Luis Suárez fue execrado en auto de fe socialista, entre el silencio de la masa borreguil y de la institución universitaria —él fue director general de Universidades con la “oprobiosa”— cuando tuvo la ocurrencia de discernir entre régimen autoritario y régimen totalitario a la hora de describir el de Francisco Franco. Al fin y al cabo, ¿qué sabía él de eso frente a los militantes de la (social) democracia? Tras el escándalo, fue exonerado del cometido encomendado por la Academia de la Historia: cubrir el tiempo franquista en su Diccionario Biográfico. Que yo recuerde, ni una sola voz autorizada se alzó entonces. Pero la trayectoria, y sobre todo el legado de Suárez Fernández están ahí, inmarcesibles, inmanipulables, insoslayables, negro sobre blanco en las cinco mil densas y documentadas páginas de su magna aportación, que yo, lentamente, estoy leyendo para enterarme de cómo fue realmente y cómo pasó aquel capítulo de cuarenta años del que somos hijos la generación española del baby boom. La misma duración tuvo la era socialista en Andalucía. ¿El mismo balance? Ustedes mismos.

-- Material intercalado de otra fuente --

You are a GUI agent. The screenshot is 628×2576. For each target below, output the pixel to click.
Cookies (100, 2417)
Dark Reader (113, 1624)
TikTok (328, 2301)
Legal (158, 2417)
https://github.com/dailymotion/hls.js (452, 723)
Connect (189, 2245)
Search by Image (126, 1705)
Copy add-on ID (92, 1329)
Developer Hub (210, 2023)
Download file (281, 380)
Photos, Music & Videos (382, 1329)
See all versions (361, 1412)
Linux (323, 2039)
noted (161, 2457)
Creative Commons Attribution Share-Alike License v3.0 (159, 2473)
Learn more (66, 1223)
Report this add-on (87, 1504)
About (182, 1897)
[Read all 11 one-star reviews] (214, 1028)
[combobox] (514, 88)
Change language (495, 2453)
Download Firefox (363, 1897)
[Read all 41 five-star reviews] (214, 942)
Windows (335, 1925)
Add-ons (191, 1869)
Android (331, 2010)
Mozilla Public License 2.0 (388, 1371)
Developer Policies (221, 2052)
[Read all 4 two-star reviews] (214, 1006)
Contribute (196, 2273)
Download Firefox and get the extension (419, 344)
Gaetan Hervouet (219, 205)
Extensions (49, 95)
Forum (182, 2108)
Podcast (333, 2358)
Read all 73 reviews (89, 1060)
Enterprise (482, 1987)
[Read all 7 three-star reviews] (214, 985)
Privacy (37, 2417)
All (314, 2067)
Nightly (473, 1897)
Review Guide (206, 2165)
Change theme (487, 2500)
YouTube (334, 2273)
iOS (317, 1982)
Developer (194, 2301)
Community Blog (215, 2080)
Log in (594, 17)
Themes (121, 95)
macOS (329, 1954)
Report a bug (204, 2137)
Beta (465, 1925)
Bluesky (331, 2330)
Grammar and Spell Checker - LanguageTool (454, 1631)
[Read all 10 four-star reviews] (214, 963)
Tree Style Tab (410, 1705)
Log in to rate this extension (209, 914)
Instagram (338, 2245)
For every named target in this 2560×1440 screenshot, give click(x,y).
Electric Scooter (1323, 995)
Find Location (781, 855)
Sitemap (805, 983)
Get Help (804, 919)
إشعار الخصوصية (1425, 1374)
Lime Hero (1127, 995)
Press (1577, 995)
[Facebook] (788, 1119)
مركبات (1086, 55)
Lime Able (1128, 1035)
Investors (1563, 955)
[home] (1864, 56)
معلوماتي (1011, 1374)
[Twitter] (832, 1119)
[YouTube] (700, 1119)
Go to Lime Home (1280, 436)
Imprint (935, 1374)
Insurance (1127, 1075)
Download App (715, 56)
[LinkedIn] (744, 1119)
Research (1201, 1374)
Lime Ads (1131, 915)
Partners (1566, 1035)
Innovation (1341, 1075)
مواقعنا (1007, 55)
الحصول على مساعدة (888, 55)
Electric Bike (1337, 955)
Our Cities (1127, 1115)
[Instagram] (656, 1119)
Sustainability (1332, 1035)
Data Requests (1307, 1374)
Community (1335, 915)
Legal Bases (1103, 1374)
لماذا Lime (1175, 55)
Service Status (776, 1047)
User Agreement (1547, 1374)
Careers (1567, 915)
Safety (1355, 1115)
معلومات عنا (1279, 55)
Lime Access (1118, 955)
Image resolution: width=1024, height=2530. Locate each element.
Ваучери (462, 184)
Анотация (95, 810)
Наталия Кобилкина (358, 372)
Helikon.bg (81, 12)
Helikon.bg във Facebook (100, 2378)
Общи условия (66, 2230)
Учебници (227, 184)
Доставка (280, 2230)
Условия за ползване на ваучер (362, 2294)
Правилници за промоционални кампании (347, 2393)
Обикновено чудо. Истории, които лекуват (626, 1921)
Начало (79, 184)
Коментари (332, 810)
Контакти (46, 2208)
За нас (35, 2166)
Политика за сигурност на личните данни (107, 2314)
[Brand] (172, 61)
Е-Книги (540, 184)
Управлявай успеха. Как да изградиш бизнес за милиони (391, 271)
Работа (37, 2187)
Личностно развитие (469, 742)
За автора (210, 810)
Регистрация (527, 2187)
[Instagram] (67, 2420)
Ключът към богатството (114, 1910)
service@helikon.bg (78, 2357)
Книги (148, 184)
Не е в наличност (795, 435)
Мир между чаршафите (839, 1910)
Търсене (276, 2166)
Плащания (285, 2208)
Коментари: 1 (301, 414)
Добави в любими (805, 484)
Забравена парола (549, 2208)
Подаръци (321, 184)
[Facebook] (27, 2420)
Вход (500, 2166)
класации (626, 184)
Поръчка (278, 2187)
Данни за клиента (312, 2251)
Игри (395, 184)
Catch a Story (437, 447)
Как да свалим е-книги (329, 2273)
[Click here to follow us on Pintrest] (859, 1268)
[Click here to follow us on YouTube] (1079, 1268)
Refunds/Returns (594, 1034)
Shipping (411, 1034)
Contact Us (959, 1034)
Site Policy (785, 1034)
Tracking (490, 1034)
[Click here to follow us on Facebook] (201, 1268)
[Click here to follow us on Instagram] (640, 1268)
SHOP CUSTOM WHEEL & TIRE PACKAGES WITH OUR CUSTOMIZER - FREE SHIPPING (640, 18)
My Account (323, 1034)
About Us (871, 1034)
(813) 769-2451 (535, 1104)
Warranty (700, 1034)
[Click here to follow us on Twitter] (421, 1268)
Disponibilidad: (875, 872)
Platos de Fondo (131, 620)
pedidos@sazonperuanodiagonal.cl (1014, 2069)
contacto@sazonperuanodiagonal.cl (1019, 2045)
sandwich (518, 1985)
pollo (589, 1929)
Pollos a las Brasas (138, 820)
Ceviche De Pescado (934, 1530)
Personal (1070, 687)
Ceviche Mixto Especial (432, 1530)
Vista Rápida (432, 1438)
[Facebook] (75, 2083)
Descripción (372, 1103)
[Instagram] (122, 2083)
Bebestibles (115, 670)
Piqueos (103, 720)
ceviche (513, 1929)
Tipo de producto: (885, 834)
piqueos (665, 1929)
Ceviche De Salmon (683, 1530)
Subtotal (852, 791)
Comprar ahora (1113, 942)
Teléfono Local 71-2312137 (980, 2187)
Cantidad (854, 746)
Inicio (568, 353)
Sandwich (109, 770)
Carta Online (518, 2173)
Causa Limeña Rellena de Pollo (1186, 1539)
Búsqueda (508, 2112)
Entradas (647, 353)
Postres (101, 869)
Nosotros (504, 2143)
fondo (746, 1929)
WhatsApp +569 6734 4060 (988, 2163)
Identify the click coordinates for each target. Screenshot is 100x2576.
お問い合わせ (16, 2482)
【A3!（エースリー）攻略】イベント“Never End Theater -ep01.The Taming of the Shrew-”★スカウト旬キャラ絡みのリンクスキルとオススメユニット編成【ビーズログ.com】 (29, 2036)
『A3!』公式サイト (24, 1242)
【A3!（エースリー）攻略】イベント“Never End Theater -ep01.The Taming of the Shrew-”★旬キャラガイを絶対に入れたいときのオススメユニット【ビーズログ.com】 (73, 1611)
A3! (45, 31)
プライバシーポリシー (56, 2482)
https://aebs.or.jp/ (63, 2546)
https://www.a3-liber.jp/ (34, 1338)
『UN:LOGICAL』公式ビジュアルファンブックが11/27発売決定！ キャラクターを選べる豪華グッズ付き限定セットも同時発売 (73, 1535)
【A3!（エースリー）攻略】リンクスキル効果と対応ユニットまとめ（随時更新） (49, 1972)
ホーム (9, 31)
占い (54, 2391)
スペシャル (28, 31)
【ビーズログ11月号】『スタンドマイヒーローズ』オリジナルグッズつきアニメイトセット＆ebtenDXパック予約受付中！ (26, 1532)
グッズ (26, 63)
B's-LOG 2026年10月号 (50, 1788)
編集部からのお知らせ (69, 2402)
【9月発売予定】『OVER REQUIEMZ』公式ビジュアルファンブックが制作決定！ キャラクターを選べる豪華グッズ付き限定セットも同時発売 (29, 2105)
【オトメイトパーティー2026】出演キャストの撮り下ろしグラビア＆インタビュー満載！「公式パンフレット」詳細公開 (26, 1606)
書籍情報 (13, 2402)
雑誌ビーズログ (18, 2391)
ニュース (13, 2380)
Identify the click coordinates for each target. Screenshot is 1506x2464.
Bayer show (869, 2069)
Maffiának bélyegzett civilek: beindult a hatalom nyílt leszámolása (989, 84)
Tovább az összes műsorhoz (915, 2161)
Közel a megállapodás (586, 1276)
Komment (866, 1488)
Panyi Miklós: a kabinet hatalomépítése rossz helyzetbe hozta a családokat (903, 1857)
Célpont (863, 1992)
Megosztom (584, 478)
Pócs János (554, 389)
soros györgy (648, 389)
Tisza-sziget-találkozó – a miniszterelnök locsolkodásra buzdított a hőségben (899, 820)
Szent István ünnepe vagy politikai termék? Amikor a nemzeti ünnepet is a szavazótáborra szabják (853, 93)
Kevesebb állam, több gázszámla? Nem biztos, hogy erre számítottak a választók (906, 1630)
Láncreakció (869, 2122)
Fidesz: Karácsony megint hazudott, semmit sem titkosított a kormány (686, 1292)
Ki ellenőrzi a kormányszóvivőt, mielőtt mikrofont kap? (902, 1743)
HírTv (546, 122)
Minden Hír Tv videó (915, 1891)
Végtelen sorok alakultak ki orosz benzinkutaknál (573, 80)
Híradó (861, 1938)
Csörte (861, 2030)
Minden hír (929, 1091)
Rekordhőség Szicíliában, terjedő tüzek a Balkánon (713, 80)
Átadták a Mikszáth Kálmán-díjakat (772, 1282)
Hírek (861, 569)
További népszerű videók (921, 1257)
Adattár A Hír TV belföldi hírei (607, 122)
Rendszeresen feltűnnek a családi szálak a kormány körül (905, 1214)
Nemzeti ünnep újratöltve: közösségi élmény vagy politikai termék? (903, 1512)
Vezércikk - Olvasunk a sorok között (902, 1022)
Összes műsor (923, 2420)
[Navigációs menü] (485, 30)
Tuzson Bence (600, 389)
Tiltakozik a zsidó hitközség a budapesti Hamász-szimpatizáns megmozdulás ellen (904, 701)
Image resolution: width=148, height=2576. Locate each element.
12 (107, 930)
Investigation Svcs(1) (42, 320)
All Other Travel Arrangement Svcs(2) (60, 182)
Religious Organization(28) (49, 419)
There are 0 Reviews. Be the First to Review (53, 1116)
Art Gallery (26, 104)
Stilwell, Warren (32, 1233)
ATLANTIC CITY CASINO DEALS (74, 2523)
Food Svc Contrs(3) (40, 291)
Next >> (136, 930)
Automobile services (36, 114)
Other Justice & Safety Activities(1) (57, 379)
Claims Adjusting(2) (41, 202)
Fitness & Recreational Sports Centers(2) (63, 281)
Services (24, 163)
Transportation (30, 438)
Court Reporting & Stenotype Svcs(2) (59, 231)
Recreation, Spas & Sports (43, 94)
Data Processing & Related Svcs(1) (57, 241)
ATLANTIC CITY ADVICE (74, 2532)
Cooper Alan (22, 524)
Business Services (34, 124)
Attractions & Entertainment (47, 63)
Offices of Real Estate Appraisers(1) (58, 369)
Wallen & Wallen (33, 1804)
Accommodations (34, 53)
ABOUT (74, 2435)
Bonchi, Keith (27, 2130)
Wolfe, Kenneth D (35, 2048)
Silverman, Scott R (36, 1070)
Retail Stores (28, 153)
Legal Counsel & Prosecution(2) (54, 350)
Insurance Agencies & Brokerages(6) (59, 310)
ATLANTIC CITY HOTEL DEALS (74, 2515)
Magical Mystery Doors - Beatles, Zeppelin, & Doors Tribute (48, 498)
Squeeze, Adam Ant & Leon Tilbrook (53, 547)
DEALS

Ahora, la llamada Ley de Memoria Democrática, que suena a constitución de la República Democrática de Alemania, intenta enmendar —cambien la ene por una ere y será más ajustado a la realidad— todo lo que huela al objeto de estudio de Suárez (uno más, porque el eximio intelectual ha indagado a fondo en los Reyes Católicos, los judíos, Carlos V, el mundo antiguo y la Edad Media en general). He sostenido, y me corroboro en ello, que tanto la ley de Zapatero como la de Sánchez como muestras de intervencionismo e intrusismo en el rol social de los historiadores no son más que huidas hacia delante para ocultar lo que viene ocurriendo en España, al menos, desde el 11 de marzo de 2004: el hundimiento de la Nación en una franca decadencia que haga posible la revolución silenciosa tan anhelada por la extrema izquierda que anida en el PSOE. Huir de nuestro pasado es, como bien saben los psiquiatras, el mejor aliado de la autodestrucción. Y sólo sobre la tierra quemada se puede edificar el paraíso marxista-leninista. La célebre foto de los soldados soviéticos izando su bandera sobre las ruinas del Reichstag —falseada o no, el mensaje es el mismo— con un Berlín arrasado al fondo es bien elocuente de lo que busca el comunismo siempre. En Ucrania, que es como decir en Europa, va estando claro. Ojalá no lo esté pronto también en Taiwan. Y aquí hubo un personaje histórico, guste o no su nombre, que se dio cuenta de ello casi desde adolescente, cuando acababa de estallar la Revolución Bolchevique: o se eleva el nivel de vida de todos los miembros de un pueblo o las cenizas de su bienestar las ocupan los enemigos de su libertad. Hoy, en España, vivimos en caída libre. Por eso es tan importante que la gente no compare. Y la mejor manera de conseguirlo es que nade en la ignorancia.